== Material provided ==
....

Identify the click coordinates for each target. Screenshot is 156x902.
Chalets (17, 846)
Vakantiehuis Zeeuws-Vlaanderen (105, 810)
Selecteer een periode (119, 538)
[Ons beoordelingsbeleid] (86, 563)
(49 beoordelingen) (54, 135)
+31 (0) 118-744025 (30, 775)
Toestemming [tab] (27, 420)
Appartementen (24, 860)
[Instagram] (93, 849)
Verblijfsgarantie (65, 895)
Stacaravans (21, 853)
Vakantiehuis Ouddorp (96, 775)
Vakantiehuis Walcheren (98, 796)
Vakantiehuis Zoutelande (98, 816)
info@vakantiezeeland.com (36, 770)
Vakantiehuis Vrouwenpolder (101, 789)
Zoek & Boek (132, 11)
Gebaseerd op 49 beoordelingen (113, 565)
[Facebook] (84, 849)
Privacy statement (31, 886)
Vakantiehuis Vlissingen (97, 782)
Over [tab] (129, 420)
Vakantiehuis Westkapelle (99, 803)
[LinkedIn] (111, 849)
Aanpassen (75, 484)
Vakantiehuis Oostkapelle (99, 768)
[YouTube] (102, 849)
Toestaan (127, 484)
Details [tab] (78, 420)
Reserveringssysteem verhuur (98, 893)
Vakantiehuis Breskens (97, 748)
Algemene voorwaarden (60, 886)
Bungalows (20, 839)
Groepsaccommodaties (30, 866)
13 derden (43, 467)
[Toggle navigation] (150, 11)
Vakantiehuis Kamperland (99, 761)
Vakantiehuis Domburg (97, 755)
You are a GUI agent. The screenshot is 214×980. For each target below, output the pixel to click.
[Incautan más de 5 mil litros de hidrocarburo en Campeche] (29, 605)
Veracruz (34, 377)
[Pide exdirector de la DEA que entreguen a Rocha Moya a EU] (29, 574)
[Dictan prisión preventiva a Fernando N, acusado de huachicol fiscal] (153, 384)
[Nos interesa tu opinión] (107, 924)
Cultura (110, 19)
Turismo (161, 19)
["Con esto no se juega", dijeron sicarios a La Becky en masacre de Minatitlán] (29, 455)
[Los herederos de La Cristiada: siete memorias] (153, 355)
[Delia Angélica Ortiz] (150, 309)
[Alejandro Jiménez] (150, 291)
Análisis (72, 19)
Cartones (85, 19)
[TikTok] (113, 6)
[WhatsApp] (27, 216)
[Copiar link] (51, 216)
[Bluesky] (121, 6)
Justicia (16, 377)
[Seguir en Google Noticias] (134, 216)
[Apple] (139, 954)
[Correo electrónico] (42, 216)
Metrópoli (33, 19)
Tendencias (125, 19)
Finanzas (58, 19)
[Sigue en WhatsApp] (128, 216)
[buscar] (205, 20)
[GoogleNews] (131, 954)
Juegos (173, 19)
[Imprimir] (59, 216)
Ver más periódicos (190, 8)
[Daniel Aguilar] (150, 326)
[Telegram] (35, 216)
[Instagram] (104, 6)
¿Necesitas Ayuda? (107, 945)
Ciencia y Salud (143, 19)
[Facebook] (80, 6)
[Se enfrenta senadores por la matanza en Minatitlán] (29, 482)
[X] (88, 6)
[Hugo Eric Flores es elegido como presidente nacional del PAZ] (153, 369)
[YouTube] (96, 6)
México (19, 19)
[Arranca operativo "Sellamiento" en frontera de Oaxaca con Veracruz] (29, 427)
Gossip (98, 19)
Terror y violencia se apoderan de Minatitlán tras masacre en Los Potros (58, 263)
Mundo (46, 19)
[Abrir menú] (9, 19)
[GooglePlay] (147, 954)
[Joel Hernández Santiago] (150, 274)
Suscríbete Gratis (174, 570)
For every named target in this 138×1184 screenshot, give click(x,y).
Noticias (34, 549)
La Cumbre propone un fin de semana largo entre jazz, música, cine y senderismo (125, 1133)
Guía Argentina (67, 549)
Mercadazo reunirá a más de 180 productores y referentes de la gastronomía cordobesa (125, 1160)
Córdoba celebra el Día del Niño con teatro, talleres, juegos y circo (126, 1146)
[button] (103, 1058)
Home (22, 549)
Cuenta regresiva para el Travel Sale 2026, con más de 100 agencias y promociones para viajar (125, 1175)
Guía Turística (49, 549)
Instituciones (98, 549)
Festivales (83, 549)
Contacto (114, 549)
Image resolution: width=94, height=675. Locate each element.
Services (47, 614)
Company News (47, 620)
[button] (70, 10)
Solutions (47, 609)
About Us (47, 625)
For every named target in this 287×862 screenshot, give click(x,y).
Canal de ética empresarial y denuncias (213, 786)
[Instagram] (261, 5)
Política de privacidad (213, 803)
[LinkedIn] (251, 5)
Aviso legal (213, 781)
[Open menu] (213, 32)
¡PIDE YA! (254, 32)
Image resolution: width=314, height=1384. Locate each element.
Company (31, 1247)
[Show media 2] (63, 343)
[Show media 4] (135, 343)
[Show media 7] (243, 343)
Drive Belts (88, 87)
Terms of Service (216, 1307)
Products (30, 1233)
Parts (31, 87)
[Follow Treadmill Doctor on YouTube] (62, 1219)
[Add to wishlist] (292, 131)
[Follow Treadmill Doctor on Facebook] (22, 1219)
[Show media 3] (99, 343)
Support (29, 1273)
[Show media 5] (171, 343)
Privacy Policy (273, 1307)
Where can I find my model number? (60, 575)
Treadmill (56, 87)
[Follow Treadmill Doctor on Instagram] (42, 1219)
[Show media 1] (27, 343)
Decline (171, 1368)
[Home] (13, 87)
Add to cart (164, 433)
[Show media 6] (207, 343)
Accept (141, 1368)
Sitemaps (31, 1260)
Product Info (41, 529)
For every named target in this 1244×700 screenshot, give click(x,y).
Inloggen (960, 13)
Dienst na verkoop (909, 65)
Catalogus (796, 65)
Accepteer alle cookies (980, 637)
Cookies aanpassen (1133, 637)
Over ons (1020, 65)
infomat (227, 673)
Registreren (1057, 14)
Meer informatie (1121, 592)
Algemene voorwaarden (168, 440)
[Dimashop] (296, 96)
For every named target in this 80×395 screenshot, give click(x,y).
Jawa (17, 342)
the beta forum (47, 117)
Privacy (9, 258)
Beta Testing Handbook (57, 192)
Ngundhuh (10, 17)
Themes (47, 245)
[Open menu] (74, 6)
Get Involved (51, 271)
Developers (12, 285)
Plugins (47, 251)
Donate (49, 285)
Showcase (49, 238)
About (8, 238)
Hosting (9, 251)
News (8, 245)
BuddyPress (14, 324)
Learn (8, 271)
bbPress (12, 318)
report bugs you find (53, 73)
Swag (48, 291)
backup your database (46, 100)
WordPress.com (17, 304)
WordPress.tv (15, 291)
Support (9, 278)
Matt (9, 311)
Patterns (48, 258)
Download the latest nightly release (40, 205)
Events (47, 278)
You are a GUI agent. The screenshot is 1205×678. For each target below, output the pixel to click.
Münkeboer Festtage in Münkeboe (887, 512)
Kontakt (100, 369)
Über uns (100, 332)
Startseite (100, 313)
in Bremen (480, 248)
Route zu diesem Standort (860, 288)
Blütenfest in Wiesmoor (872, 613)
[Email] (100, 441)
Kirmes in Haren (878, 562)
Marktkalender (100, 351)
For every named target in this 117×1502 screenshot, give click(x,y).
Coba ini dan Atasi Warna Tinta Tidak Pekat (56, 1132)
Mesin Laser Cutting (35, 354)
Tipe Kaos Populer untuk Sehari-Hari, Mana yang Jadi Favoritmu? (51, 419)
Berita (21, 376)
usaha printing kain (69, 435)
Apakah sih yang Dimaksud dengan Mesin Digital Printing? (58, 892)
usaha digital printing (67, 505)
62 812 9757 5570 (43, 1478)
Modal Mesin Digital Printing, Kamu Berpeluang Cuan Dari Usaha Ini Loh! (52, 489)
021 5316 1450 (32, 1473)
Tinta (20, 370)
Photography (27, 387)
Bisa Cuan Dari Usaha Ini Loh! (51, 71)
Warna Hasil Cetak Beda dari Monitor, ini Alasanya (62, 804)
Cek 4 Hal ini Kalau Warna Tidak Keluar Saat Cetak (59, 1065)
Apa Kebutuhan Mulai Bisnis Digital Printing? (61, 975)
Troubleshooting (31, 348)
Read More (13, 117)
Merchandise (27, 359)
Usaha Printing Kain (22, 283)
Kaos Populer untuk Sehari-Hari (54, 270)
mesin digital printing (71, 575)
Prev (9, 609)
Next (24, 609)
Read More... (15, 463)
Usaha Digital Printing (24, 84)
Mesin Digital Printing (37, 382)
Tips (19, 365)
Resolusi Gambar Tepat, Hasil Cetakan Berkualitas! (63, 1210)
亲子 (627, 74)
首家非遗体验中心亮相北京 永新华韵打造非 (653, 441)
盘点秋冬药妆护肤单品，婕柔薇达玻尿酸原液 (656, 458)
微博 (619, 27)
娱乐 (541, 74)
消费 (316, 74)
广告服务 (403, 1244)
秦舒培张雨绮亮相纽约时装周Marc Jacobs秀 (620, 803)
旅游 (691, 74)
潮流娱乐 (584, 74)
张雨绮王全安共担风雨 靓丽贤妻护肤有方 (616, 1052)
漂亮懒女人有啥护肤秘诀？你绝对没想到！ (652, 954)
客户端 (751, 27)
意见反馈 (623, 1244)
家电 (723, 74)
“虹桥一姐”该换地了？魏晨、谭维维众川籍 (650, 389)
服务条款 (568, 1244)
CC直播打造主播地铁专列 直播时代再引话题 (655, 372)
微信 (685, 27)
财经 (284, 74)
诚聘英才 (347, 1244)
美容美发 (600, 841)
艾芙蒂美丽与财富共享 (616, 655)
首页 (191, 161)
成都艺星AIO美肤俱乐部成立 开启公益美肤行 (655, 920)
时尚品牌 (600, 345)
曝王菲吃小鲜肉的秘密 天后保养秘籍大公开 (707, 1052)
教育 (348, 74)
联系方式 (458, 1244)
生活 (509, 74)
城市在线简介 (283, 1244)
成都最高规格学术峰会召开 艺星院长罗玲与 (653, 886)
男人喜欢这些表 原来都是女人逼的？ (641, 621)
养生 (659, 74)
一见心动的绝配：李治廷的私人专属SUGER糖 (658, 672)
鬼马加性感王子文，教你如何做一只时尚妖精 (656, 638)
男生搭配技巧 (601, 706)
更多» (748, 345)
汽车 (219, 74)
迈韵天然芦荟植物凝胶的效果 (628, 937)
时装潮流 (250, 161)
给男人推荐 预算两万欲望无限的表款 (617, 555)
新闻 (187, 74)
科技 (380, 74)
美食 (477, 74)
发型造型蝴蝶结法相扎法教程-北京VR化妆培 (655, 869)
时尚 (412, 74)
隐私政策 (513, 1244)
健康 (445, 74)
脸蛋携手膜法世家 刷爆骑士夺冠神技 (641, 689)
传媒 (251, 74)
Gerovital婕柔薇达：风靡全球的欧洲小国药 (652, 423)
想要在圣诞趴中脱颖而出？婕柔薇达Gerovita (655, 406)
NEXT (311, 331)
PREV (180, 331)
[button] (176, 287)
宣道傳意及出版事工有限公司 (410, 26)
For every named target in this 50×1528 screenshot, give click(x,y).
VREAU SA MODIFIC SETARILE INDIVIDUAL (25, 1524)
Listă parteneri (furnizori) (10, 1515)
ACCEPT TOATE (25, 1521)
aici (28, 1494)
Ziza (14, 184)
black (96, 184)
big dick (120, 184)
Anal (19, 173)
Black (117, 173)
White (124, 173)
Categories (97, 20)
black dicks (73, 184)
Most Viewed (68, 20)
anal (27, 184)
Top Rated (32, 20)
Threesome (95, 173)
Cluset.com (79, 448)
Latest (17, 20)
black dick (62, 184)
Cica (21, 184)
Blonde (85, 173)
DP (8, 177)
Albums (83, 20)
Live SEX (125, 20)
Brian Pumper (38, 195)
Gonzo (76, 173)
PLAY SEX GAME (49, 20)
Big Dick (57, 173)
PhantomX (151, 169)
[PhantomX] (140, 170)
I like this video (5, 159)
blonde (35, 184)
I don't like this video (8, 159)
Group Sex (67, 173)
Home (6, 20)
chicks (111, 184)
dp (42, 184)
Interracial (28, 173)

....

== Given task ==
Rewrite the listing from the line with "report bugs you find (53, 73)" up to and including the line with "Photography (27, 387)", keeping every line in place. Scale each answer coordinate by 2.55 and round to a whole number, with halves rounded up, and leave every other number unchanged.

== Answer to this task ==
report bugs you find (135, 186)
Swag (122, 742)
backup your database (117, 255)
WordPress.com (43, 775)
WordPress.tv (38, 742)
Support (23, 709)
Matt (23, 793)
Patterns (122, 658)
Download the latest nightly release (102, 523)
Events (120, 709)
You are a GUI agent. The screenshot is 1205×678. For each target below, output the pixel to click.
Münkeboer Festtage in Münkeboe (2262, 1306)
Kontakt (255, 941)
Über uns (255, 847)
Startseite (255, 798)
in Bremen (1224, 632)
Route zu diesem Standort (2193, 734)
Blütenfest in Wiesmoor (2224, 1563)
[Email] (255, 1125)
Kirmes in Haren (2239, 1433)
Marktkalender (255, 895)
For every named target in this 117×1502 screenshot, give click(x,y).
Coba ini dan Atasi Warna Tinta Tidak Pekat (143, 2887)
Mesin Laser Cutting (89, 903)
Tipe Kaos Populer untuk Sehari-Hari, Mana yang Jadi Favoritmu? (130, 1068)
Berita (54, 959)
usaha printing kain (176, 1109)
Apakah sih yang Dimaksud dengan Mesin Digital Printing? (148, 2275)
usaha digital printing (171, 1288)
62 812 9757 5570 (110, 3769)
Modal Mesin Digital Printing, Kamu Berpeluang Cuan Dari Usaha Ini Loh! (133, 1247)
021 5316 1450 (82, 3756)
Tinta (51, 944)
Photography (69, 987)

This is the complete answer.